EXERCISE SET:
• A. Reproduce the part of the Auto-pilot benchmarking text starting at "Auto-pilot includes benchmarking" and ending at "most Unix systems.".
• B. Resume the Auto-pilot benchmarking text from the point where it stops.

READING PASSAGE:
-------
Auto-pilot includes benchmarking scripts to run Postmark and compile benchmarks on several file systems. We also include hooks that add functionality to the basic scripts, including measuring network utilization, I/O operations, benchmarking JFS and XFS, benchmarking stackable file systems and more. The scripts run as the same user as Auto-pilot, so many benchmarks can be executed without root privileges. However, our file system scripts often need to format, mount, and unmount partitions: which requires root access on most Unix systems.

All of the included scripts first require commonsettings, which is located in /usr/local/share/auto-pilot by default. commonsettings first verifies that various Auto-pilot variables are set. Auto-pilot automatically sets the following variables:

APEPOCH
An integer value with the iteration of the benchmark
APTHREAD
An integer value that indicates our thread number (each thread in a multi-threaded benchmark gets a unique number from 1 to THREADS).
APMODE
A string containing the mode that Auto-pilot is executing in. This matches the directive used to execute the script. Possible values are SETUP, EXEC, CLEANUP, PRESETUP, and POSTCLEANUP.
APLOG
The log file this thread should write results to. Each thread's log is concatenated into the final results file.
THREADS
An integer value that indicates how many total threads there are.

You must set the following variable manually:

TESTROOT
What directory the test file system should be mounted on. There are also other variables that commonsettings sets to reasonable default values:

commonsettings automatically assigns sensible defaults to these variables:

TESTDIR
What directory the test should be executed in, by default TESTROOT.
BLOCKSIZE
The block size of the file system.
-------
PROVIDED MATERIAL:
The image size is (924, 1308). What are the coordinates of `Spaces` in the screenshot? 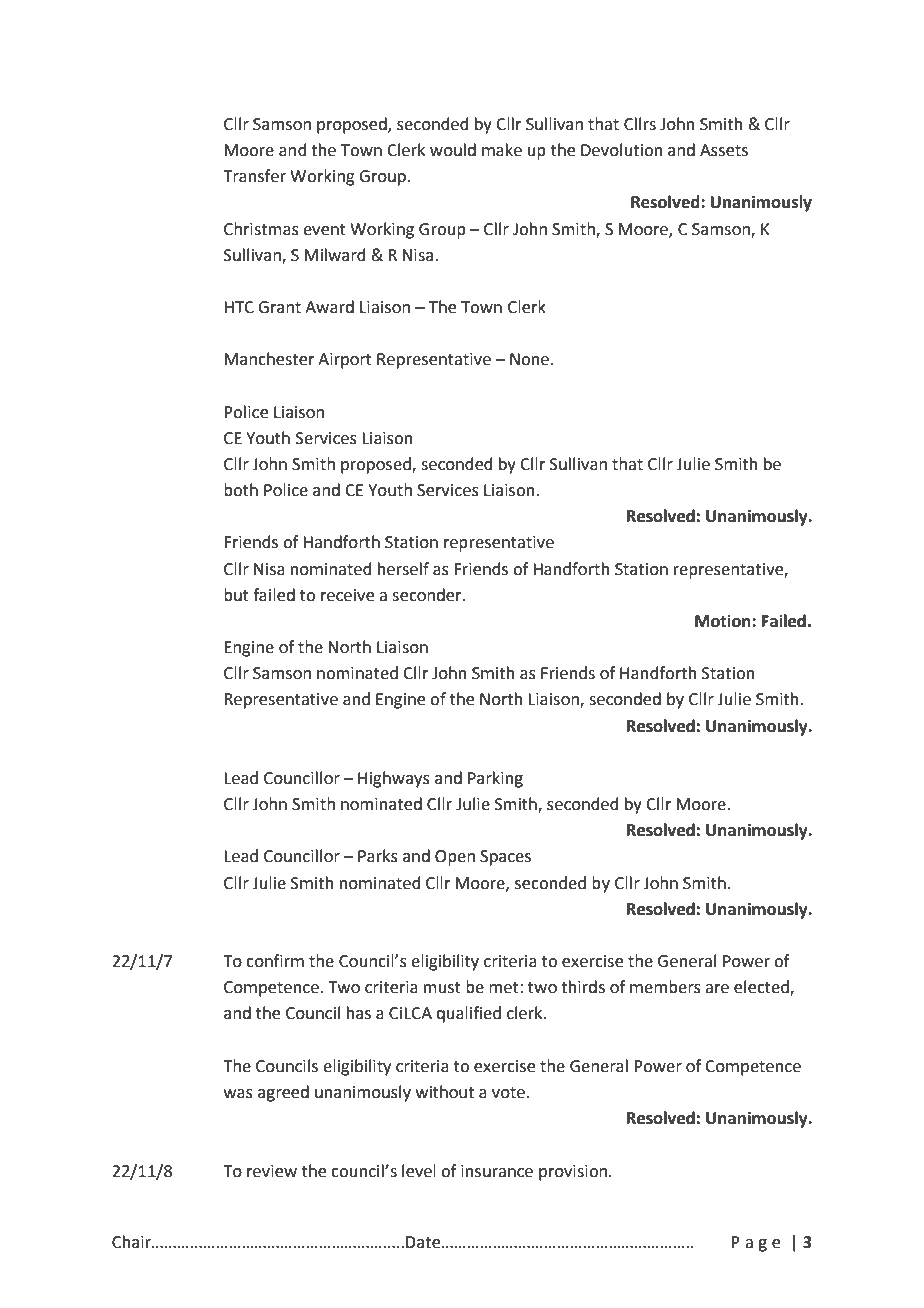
-------
ANSWERS BELOW:
• A.
Auto-pilot includes benchmarking scripts to run Postmark and compile benchmarks on several file systems. We also include hooks that add functionality to the basic scripts, including measuring network utilization, I/O operations, benchmarking JFS and XFS, benchmarking stackable file systems and more. The scripts run as the same user as Auto-pilot, so many benchmarks can be executed without root privileges. However, our file system scripts often need to format, mount, and unmount partitions: which requires root access on most Unix systems.

• B.
APTIMER
The program that is executed to time your workload. By default it is aptime $APLOG.

commonsettings includes commonfunctions, which has various shell functions. For extensibility, commonsettings searches each path in the APLIB environment variable for a directory named commonsettings.d, each file in that directory is sourced by the shell. Additionally, commonsettings.`uname -n` is loaded. uname -n expands to the machine's host name, so different machines can have slightly different configurations, but share scripts. The functions defined by commonfunctions are as follows:

ap_action
Execute another program or function. Print [ OK ] or [ FAILED ] (in color) based on the exit code.


ap_hook
ap_requirehook
These functions are used to execute hooks, which are described in Hooks. These functions take one or more arguments. The first argument is the type of hook that should be executed, and the remaining arguments are hook specific. For a hook of type TYPE, the value of the environment variable AP_TYPE_HOOK is executed. If no hook is defined, then ap_hook returns success, but ap_requirehook returns failure.


ap_log
ap_logexec
These functions append to the current thread's results log (each thread has a separate results log that Auto-pilot combines into a single log after each test). ap_log uses echo to write its arguments to the file, whereas ap_logexec executes a program and saves its stdout stream to the log file.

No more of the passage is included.